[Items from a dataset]
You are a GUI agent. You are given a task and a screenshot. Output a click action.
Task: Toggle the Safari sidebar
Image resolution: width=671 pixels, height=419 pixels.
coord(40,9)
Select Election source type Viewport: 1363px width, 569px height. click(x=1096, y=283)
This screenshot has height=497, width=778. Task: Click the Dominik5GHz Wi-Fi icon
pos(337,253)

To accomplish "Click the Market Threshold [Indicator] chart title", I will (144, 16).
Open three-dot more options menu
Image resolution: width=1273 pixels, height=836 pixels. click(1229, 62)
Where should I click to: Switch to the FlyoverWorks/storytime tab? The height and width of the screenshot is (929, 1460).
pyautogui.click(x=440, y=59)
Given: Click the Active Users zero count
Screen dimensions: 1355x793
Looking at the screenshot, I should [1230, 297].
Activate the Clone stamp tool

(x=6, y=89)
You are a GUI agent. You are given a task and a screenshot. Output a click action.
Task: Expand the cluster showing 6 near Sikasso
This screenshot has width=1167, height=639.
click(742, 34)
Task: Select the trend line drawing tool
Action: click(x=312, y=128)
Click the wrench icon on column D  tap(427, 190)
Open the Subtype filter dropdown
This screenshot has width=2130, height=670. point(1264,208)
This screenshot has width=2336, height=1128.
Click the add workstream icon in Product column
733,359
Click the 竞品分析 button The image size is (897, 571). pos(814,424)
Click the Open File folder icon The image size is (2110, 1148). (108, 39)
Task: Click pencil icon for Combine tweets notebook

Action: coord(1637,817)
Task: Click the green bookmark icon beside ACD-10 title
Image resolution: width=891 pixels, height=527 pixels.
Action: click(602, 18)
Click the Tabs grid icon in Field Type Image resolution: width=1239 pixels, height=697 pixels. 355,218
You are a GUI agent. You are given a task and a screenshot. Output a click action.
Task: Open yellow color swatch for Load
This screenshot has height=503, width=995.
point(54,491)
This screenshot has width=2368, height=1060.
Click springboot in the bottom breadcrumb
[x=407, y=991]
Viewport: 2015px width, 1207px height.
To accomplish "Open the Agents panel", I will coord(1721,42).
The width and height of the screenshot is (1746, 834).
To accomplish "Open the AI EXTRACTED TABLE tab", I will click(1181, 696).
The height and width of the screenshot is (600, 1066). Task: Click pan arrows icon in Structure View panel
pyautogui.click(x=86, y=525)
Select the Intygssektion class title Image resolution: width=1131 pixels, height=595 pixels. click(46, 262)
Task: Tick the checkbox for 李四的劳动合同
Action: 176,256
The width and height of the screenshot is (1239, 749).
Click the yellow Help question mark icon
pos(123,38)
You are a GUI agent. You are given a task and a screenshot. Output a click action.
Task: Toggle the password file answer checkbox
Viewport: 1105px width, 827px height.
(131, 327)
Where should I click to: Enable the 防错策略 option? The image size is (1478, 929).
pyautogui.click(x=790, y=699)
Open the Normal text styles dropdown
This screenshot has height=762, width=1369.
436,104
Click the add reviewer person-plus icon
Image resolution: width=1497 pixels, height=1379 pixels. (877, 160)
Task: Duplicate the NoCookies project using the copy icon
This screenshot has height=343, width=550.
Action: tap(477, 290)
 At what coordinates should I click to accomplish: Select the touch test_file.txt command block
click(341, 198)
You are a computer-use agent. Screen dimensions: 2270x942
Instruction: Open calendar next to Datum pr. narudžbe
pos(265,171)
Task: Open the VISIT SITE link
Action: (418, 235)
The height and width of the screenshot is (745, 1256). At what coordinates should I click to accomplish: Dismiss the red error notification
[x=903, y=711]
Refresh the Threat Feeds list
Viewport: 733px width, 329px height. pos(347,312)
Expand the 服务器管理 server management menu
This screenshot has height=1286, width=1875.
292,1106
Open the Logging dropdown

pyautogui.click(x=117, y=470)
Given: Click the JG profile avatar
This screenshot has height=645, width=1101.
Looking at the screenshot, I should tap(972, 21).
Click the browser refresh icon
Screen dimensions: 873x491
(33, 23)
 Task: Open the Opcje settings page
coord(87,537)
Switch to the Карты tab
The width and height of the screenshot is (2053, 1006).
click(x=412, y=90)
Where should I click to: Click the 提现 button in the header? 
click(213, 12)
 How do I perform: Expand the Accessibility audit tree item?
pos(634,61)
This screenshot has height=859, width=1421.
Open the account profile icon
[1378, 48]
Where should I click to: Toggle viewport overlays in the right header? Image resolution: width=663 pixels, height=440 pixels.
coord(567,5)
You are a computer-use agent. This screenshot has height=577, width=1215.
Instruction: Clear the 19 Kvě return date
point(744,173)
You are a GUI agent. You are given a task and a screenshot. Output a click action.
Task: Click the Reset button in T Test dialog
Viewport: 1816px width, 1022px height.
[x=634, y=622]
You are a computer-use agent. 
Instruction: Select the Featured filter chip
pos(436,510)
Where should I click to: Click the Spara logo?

Problem — The lines you need are those containing "computer"; find them in the records and copy them.

Response to this exercise —
You are a computer-use agent. Screen dimensions: 2270x942
You are a computer-use agent. This screenshot has height=577, width=1215.
You are a computer-use agent. 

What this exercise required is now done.